Sion Sono’s (b. 1961) sharp and refreshingly incisive Antiporno (2016) functions as a critique of the rigidly divided gender roles within Japanese society—particularly the split between public restraint (tatemae) and private, unspoken desire (honne).
In a broader context, the film can be read as a reflection of our era’s individual-centered hegemony, where nearly everything is treated as a consumable commodity: flesh and attention alike becoming forms of currency.

"My life is normal, but i´m playing this character"

 Narratively, Antiporno follows a young woman, Kyōko, who arrives at an audition for a softcore film. What initially appears as a contained and controlled situation—an encounter with a female artist-director and her assistant—quickly transforms into a shifting game of power, domination, and role reversal. As the film progresses, its seemingly realistic premise begins to unravel, revealing itself as a film-within-a-film and moving decisively into the unstable territory between fiction, performance, and reality.

The film’s ingenuity lies in the way it dismantles the structures of fact and fiction, deliberately blurring their boundaries while persistently interrogating the dynamics of power. European resonances are unmistakable, ranging from the theatrical tension of Harold Pinter to the reflexive cinema of Jean-Luc Godard.
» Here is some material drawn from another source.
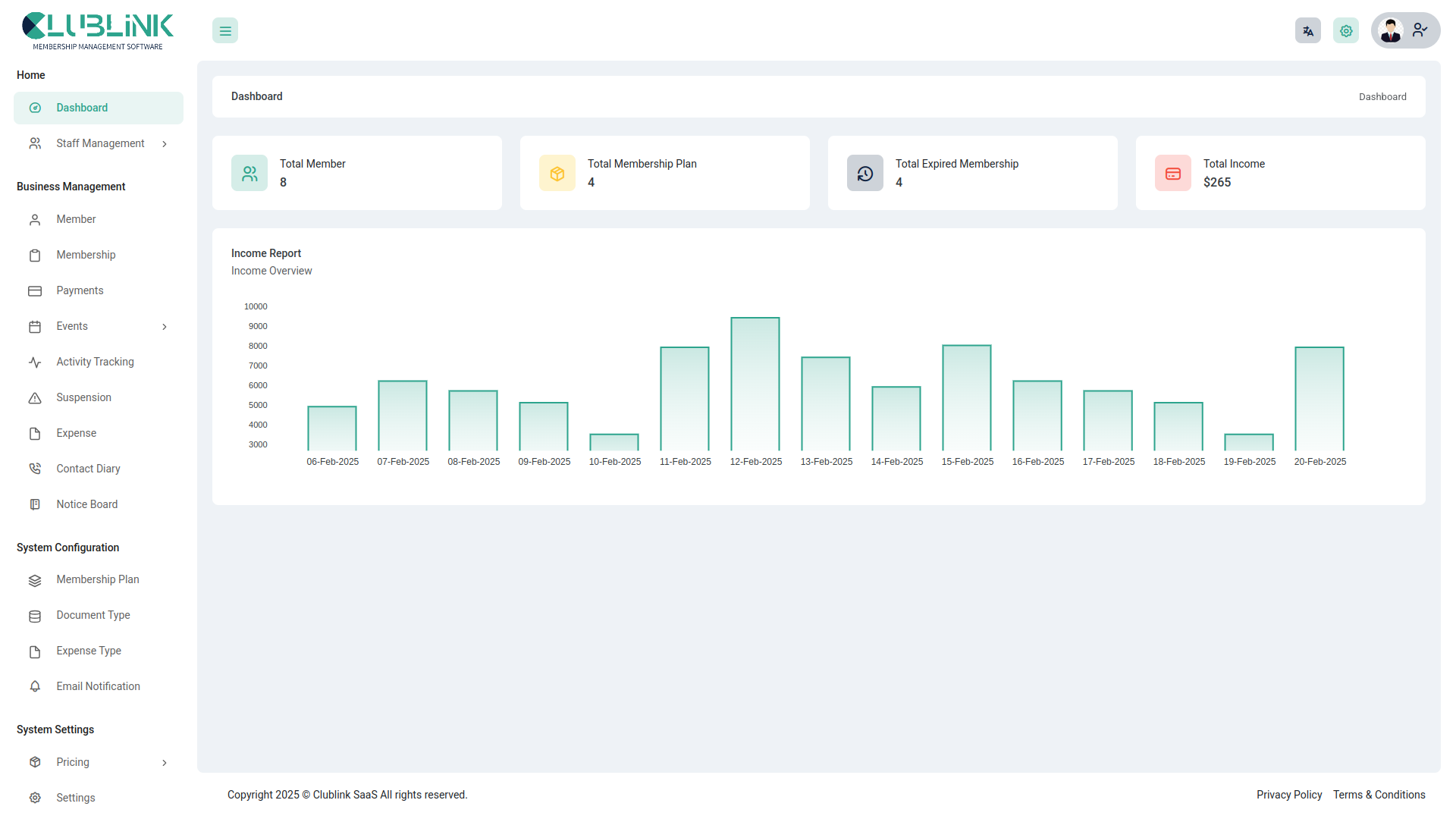
Task: Open Membership Plan under System Configuration
Action: [97, 579]
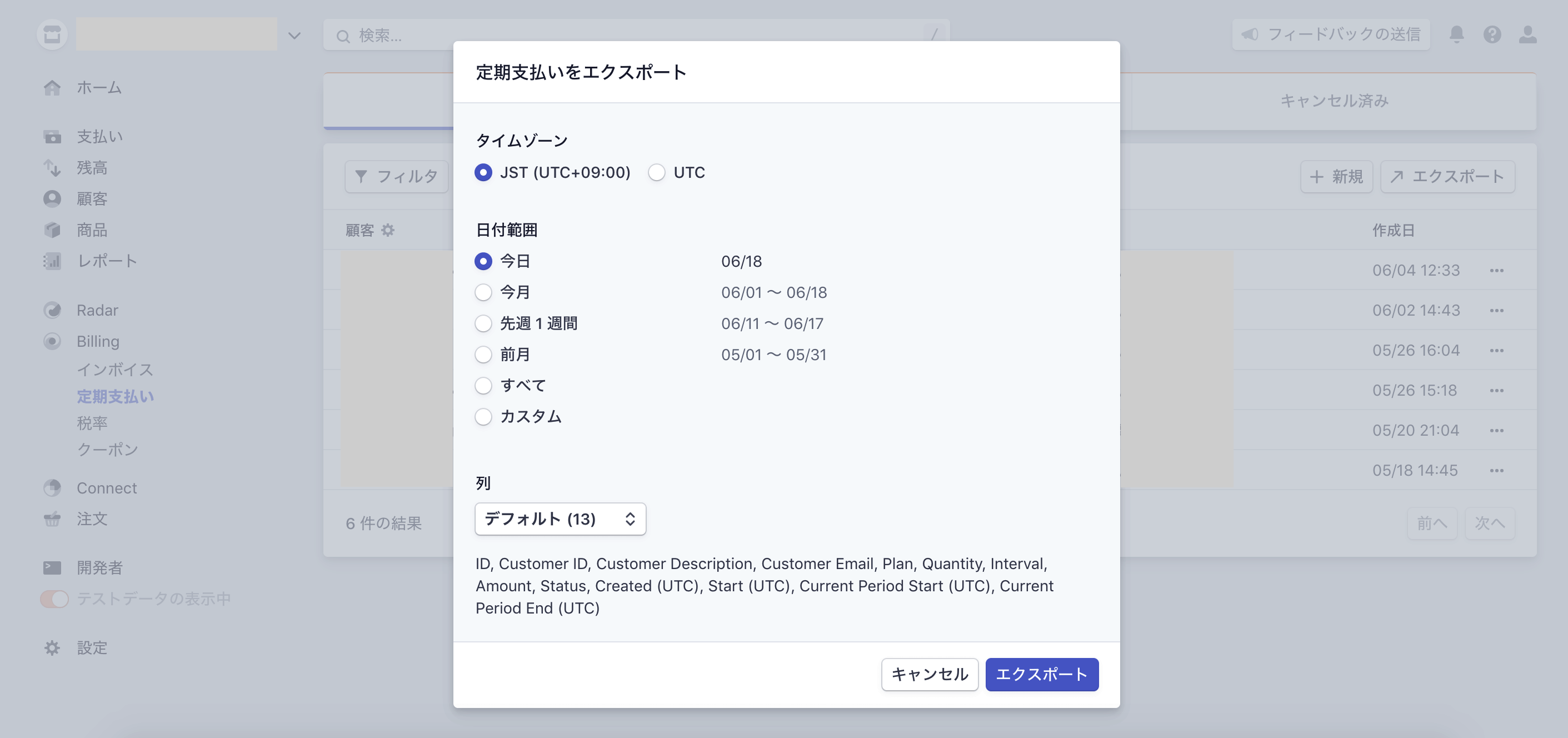Viewport: 1568px width, 738px height.
Task: Open the ホーム (Home) section
Action: (x=52, y=87)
While Antiporno explores the contrast between closed and open roles, it ultimately exposes the underlying condition of our present moment—one defined by the turbocharged pursuit of pleasure. Brands constantly seek new narratives of themselves, while the endless flow of images becomes a form of perpetual representation rather than reflection.

Antiporno is polemical without becoming overly solemn, philosophical without turning conceptually rigid. It resembles a loaded weapon—if one allows for a somewhat clumsy Beatles reference—and when it hits its mark, the impact is anything but subtle.

"Deceived by freedom, they praise freedom of speech but none of them can master it"

 Visually and thematically, Antiporno functions as a fresco of late-modern life: its surface-level excess, its existential emptiness, and its state of idle acceleration. On the level of language, the film challenges ossified power relations and interrogates the gaze itself—revealing humanity’s constant fumbling, its uncertainty, and its paradoxical excess of self-contradiction.

Gaze and language expose human uncertainty in a world where nothing ever comes to a halt long enough to truly be seen.